| Exercise material |
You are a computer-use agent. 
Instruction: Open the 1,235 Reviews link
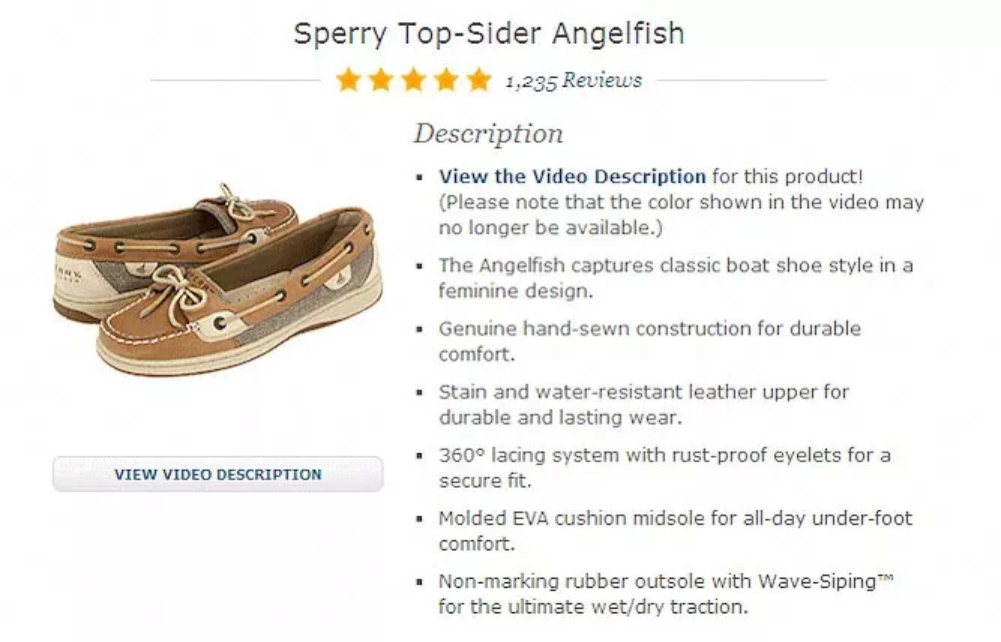[574, 81]
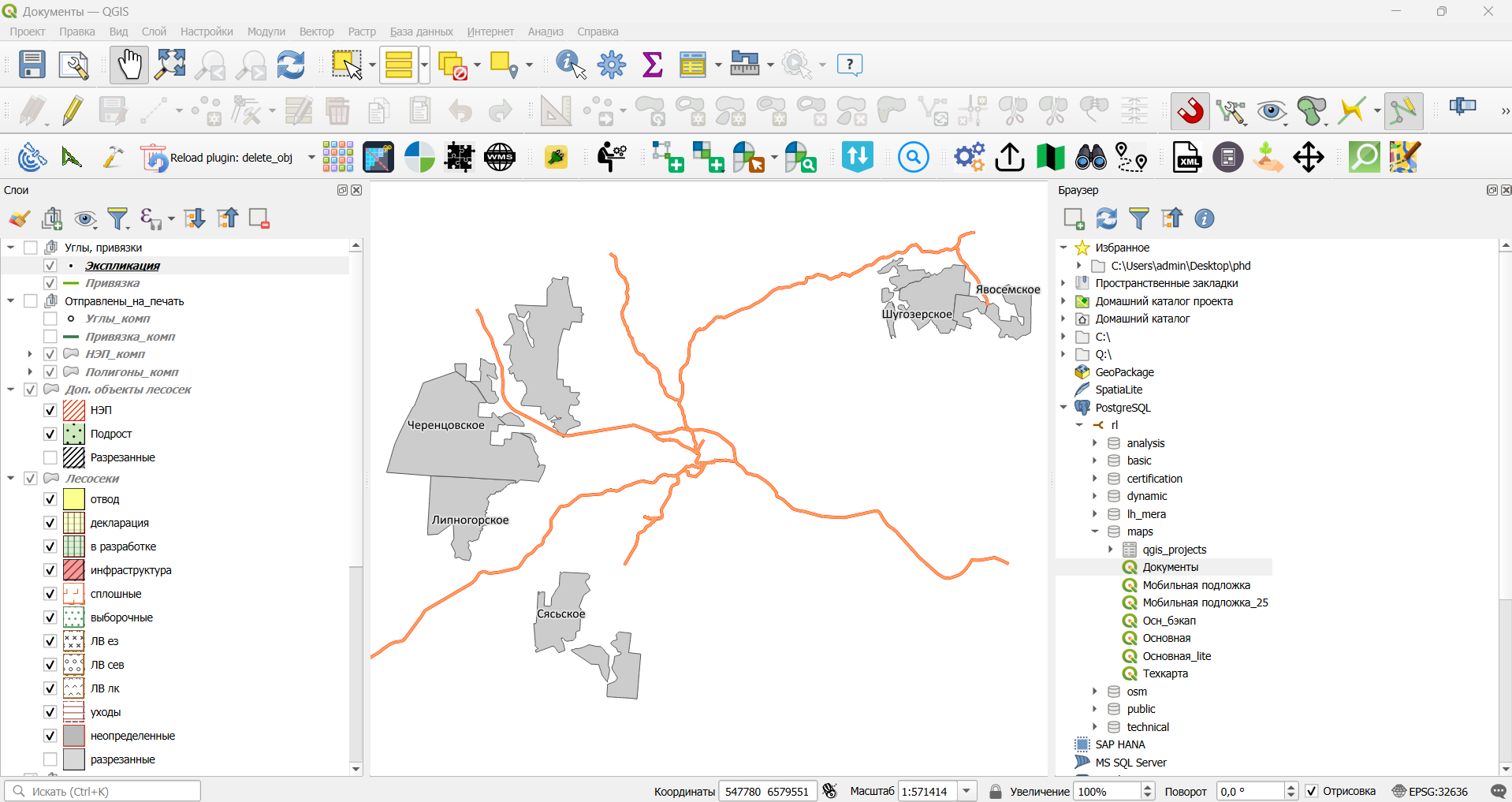Uncheck the НЭП layer checkbox
This screenshot has width=1512, height=802.
click(x=50, y=410)
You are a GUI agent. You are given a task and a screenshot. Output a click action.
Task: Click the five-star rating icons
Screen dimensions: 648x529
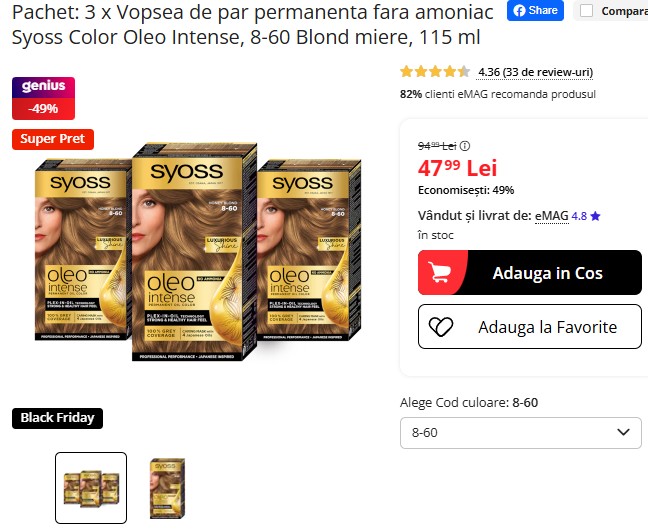pos(435,72)
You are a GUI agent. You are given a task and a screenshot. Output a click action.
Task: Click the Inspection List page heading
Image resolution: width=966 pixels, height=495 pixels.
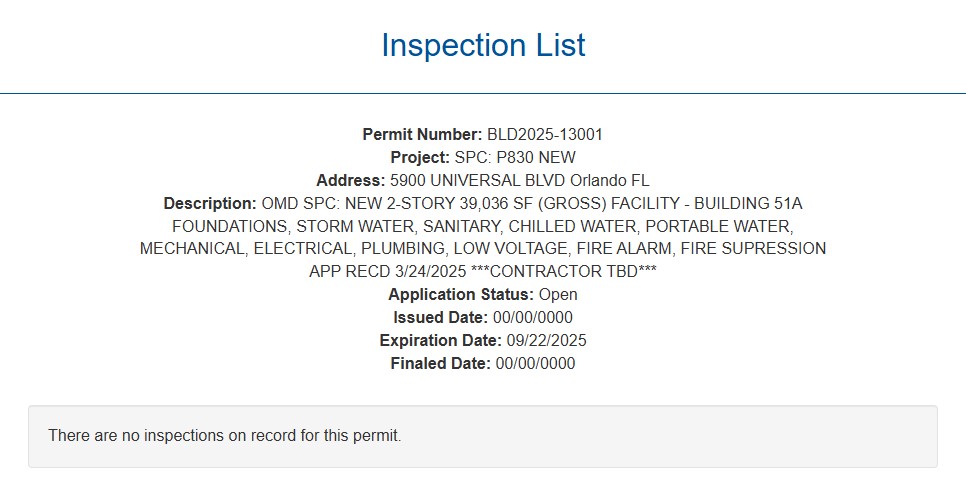(483, 46)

| Exercise instructions |
Retype the whole listing, keeping every line identical and omitting all pictures.

| Task response |
You are a computer-use agent. 
Instruction: Open the 1,235 Reviews link
[574, 81]
Uncheck the НЭП layer checkbox
This screenshot has width=1512, height=802.
click(x=50, y=410)
You are a GUI agent. You are given a task and a screenshot. Output a click action.
Task: Click the five-star rating icons
Screen dimensions: 648x529
pos(435,72)
You are a GUI agent. You are given a task and a screenshot. Output a click action.
Task: Click the Inspection List page heading
Image resolution: width=966 pixels, height=495 pixels.
(483, 46)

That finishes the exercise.